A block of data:
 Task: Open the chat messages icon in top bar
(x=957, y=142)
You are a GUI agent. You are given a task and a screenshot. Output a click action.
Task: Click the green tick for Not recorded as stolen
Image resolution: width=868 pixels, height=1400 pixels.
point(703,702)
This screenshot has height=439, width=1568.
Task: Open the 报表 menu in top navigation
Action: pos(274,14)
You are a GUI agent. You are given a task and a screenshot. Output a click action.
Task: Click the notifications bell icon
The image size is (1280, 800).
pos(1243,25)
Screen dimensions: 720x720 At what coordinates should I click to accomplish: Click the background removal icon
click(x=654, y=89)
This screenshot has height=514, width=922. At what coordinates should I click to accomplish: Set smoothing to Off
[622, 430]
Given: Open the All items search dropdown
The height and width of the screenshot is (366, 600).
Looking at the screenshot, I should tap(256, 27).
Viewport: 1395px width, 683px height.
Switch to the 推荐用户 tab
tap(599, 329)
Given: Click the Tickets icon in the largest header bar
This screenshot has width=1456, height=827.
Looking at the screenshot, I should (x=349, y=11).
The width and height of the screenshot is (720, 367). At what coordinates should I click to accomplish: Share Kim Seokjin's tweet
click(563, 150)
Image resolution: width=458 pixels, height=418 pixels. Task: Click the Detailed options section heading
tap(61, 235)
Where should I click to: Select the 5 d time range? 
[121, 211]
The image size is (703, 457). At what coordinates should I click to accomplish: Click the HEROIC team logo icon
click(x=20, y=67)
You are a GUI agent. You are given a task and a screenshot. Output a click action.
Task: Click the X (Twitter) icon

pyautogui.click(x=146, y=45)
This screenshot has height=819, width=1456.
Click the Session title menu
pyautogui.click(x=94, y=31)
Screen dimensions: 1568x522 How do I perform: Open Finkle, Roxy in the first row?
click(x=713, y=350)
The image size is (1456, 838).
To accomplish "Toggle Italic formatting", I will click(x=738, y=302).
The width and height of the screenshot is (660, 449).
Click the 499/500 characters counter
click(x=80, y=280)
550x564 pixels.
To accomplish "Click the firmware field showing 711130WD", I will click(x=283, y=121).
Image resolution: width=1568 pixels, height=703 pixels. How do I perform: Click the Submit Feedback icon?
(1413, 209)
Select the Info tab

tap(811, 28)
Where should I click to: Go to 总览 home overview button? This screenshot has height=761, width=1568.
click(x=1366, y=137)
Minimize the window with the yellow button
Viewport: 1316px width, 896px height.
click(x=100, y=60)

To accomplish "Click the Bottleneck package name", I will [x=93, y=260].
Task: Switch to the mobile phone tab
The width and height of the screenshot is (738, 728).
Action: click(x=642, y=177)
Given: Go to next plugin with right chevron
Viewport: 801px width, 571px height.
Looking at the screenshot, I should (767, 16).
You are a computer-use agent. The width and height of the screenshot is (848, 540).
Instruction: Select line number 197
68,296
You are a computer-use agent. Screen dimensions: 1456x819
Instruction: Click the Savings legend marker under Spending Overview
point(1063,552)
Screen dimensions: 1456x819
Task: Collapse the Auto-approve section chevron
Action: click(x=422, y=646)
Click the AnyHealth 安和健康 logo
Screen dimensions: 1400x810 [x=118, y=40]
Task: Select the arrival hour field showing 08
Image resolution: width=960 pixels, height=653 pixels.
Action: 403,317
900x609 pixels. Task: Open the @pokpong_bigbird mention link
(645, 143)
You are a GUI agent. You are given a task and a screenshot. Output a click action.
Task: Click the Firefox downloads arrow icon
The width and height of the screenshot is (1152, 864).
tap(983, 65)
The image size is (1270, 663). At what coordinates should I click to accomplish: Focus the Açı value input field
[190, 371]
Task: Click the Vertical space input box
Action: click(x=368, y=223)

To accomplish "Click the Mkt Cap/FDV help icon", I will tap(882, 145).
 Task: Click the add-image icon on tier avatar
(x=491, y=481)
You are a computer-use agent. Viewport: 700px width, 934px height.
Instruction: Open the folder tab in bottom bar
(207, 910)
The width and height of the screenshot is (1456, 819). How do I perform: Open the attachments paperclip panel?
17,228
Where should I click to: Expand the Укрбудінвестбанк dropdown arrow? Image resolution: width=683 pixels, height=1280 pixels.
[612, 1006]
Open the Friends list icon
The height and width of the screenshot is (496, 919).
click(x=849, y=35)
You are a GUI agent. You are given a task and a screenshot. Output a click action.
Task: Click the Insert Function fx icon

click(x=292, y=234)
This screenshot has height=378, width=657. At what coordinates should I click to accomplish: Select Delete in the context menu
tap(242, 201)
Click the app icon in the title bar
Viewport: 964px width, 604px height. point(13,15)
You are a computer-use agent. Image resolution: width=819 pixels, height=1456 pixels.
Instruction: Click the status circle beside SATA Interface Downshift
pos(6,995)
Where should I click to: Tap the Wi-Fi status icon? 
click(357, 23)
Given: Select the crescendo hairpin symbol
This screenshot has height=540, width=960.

WHAT IS NEEDED: How many lines in the records above contain the word "showing"? Reply with the number alone.

EXERCISE SOLUTION: 2